Sudestmaroc.com – Les activités touristiques sont à l’arrêt total depuis le début du confinement au Maroc. Pourriez-vous nous décrire l’état d’esprit dans lequel se trouvent les professionnels du tourisme de la région ?
Mohamed Takhchi – Autant ne pas se voiler la face, les professionnels du tourisme de la région Drâa Tafilalet sont déprimés. D’une manière générale, ils ont peur pour leur avenir. Cette crise est venue frapper un secteur économique majeur pour notre région et qui dynamisait l’ensemble des cinq provinces qui la constituent, à savoir les provinces d’Ouarzazate, d’Errachidia, de Tinghir, de Zagora et de Midelt. En effet, chacune de ces provinces est dotée d’attraits touristiques particuliers et beaucoup d’emplois étaient ainsi assurés par le tourisme.
Le plus grave est que cet arrêt des activités est intervenu au moment de la haute saison pour une région comme la nôtre car c’est en effet au printemps que nous recevons le plus de visiteurs, et malheureusement, pendant l’été où il fait chaud, peu de monde a l’habitude de rejoindre nos territoires. C’est ainsi que nous pouvons considérer que les entreprises du tourisme auront ici perdu plus de 80 % de leurs chiffres d’affaire habituels. C’est énorme comme proportion.
Alors oui les professionnels du tourisme n’ont pas le moral, et tous ceux qui vivent du tourisme non plus. Nous attendons, sans trop savoir quand et comment les activités pourront reprendre.
Sudestmaroc.com – Avez-vous des chiffres sur le nombre d’entreprises et de personnes concernées par ce secteur économique au niveau régional ?
Mohamed Takhchi – L’économie du tourisme dans notre région Drâa Tafilalet apporte du revenu directement à 12.000 salariés qui eux-mêmes font vivre leur famille, chiffre auquel il faut rajouter une estimation de 8.500 personnes sous statut informel dont beaucoup de travailleurs saisonniers.
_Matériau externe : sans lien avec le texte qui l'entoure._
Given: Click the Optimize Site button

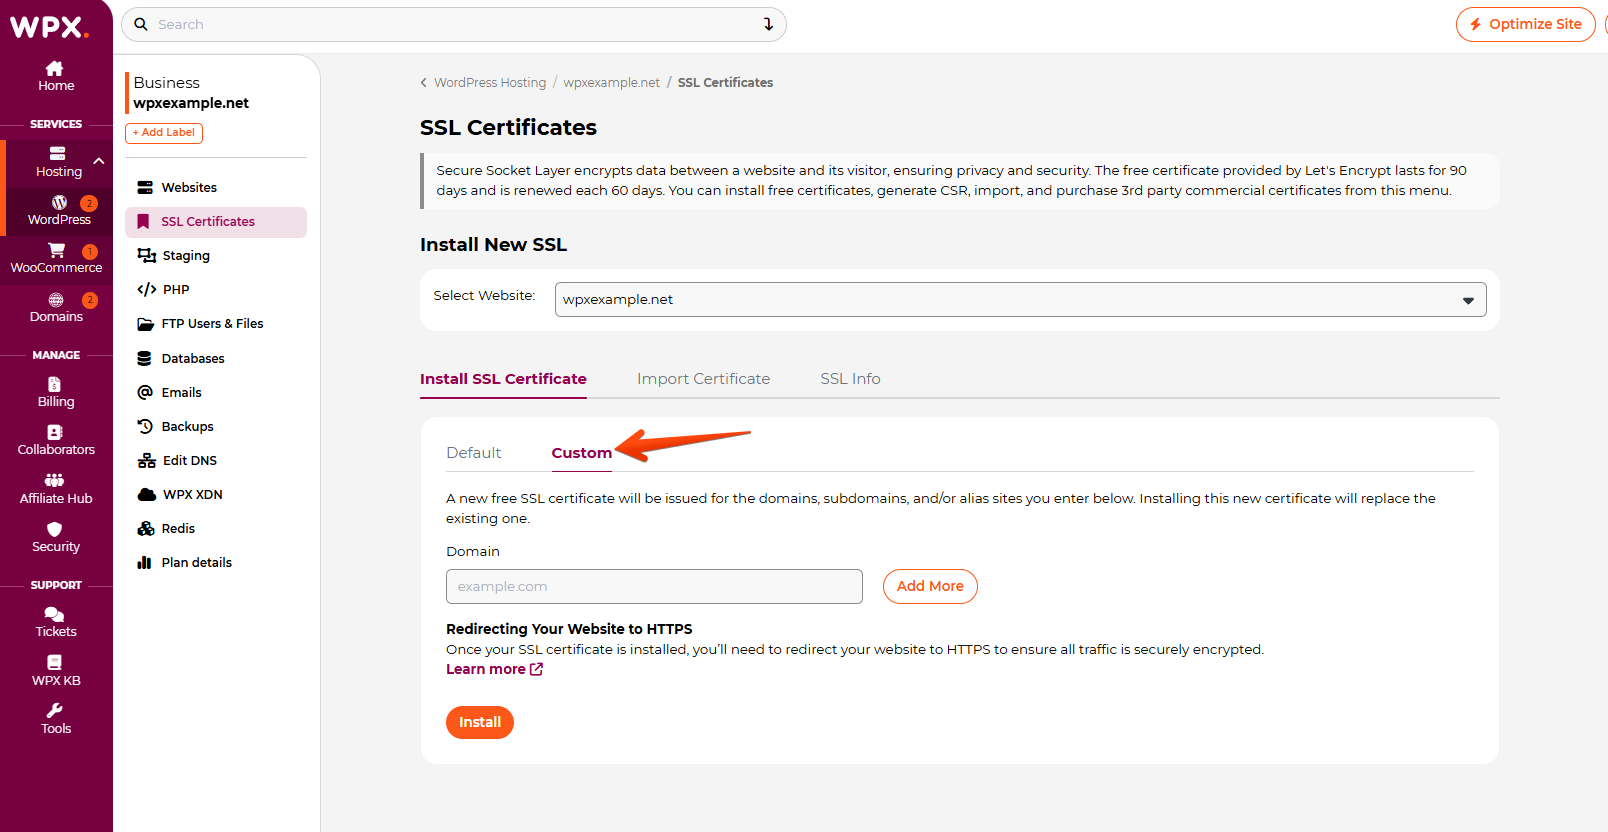Looking at the screenshot, I should click(x=1525, y=25).

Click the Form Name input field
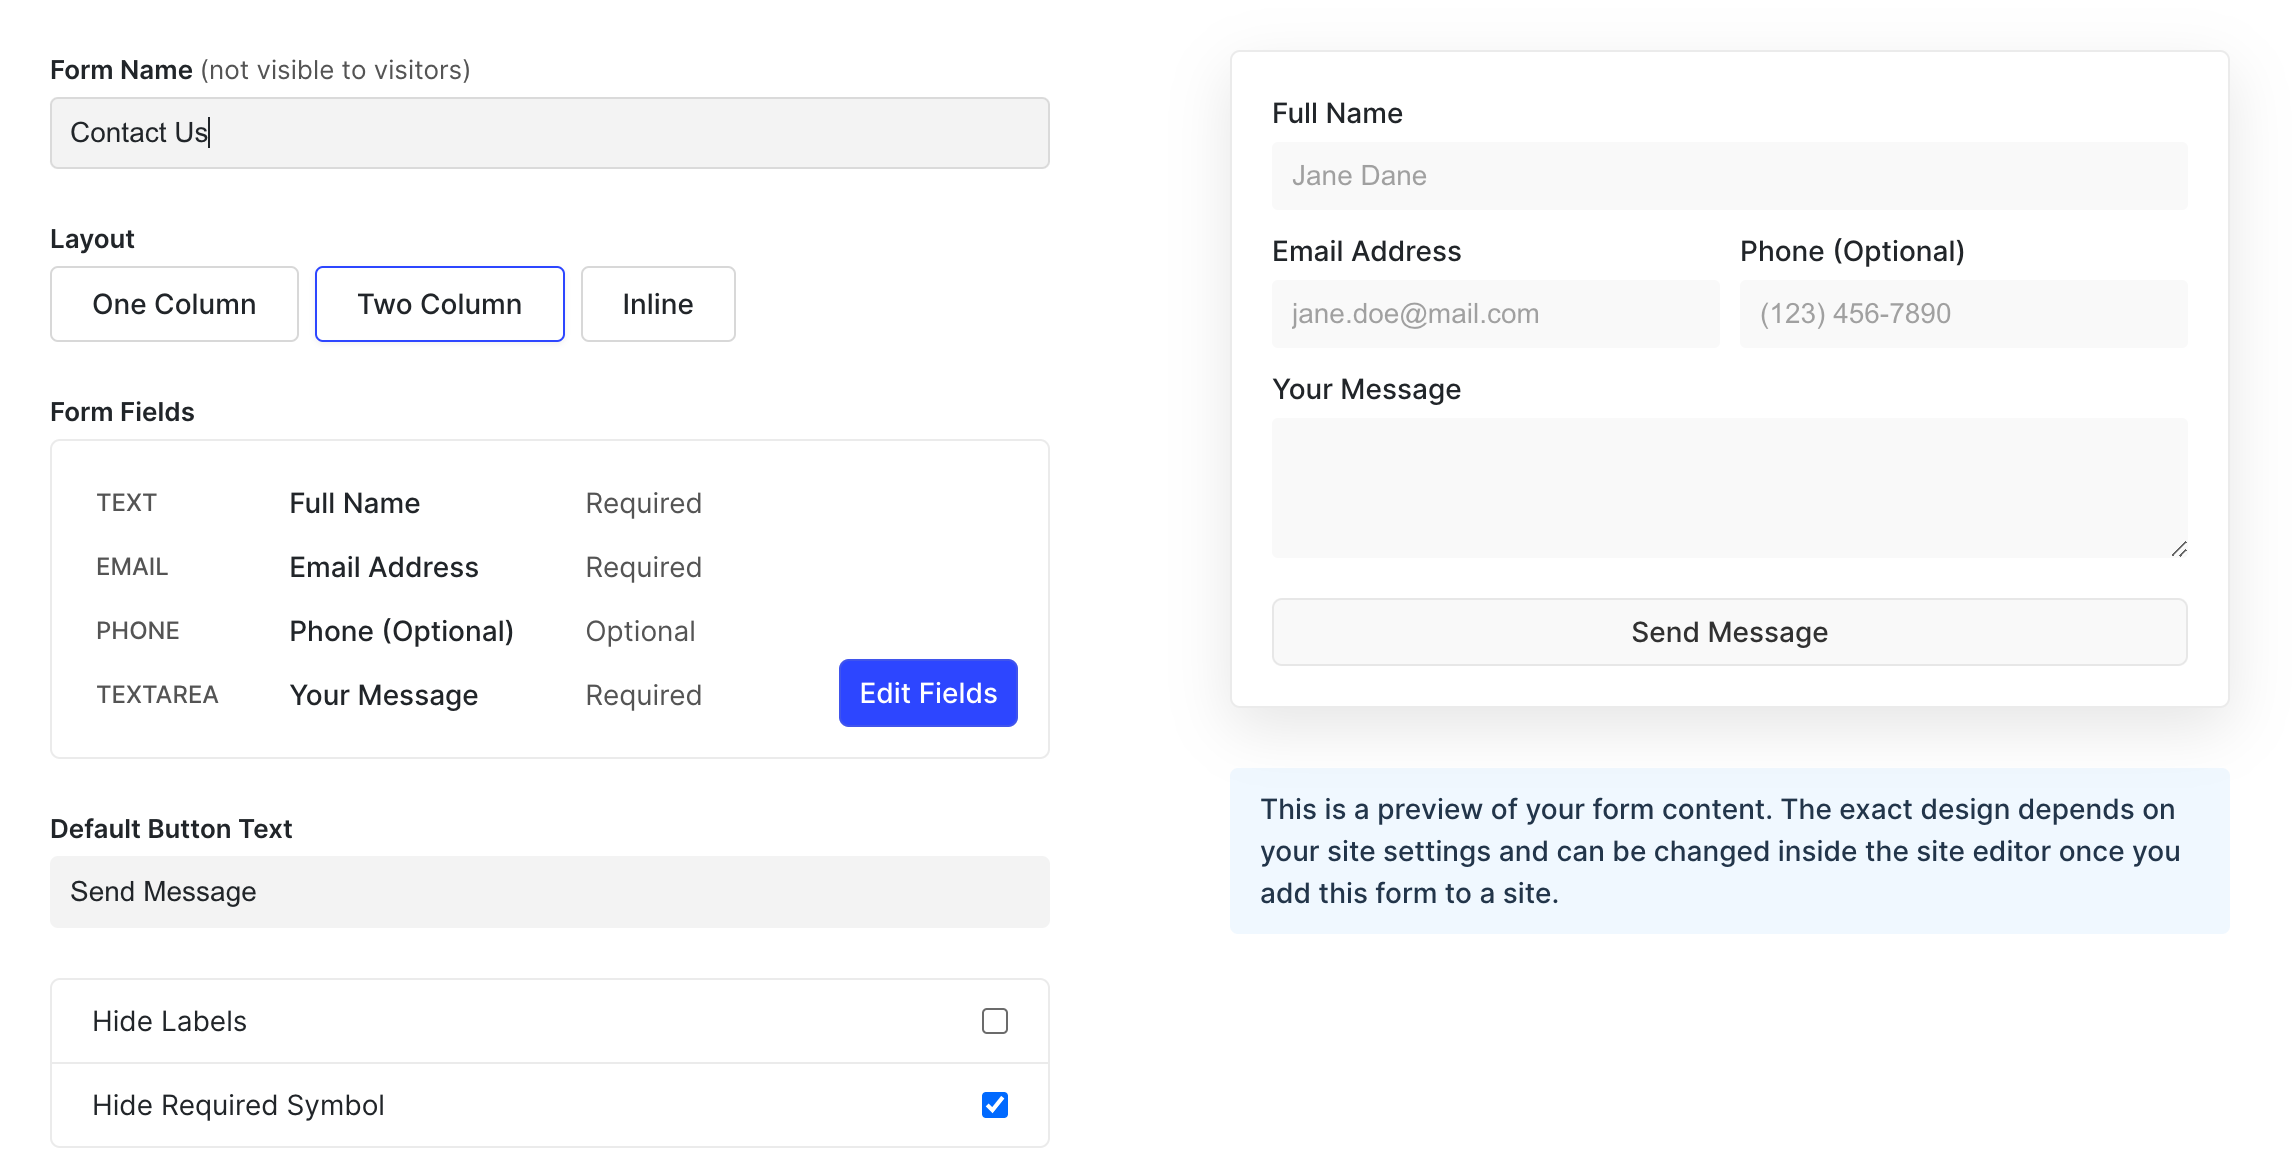click(549, 133)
A cela, il faut encore rajouter tous les emplois indirects qui sont alimentés par le tourisme comme par exemple les artisans d’art et les bazaristes. Ces personnes n’avaient pas de statut déclaré et certaines n’ont pas pu recevoir l’aide de solidarité fournie par l’Etat.
La priorité est d’éviter les risques de faillites
Sudestmaroc.com – Quelles sont aujourd’hui les attentes des professionnels du tourisme vis à vis du gouvernement ?
Mohamed Takhchi – Les Conseils Régionaux du Tourisme (CRT), concernant les 12 régions du Maroc, se sont récemment réunis pour échanger leurs vues respectives sur la situation et s’accorder sur les demandes prioritaires à transmettre à notre ministère de tutelle. Nous avons ensuite pu dialoguer directement avec Mme Nadia Fettah, Ministre du Tourisme, de l’Artisanat, du Transport Aérien et de l’Economie Sociale lors d’une visioconférence pour lui communiquer nos analyses et nos conclusions.
La première de nos demandes concerne la prolongation jusqu’à la fin de cette année 2020 du paiement de la masse salariale de nos entreprises tel qu’il l’est actuellement par le Fonds de solidarité mis en place sous l’impulsion de Sa Majesté le Roi Mohammed VI. Cette initiative a pour l’instant sauvé les entreprises du tourisme, comme tant d’autres au Maroc, et elle a surtout permis à des millions de familles de survivre pendant cette crise.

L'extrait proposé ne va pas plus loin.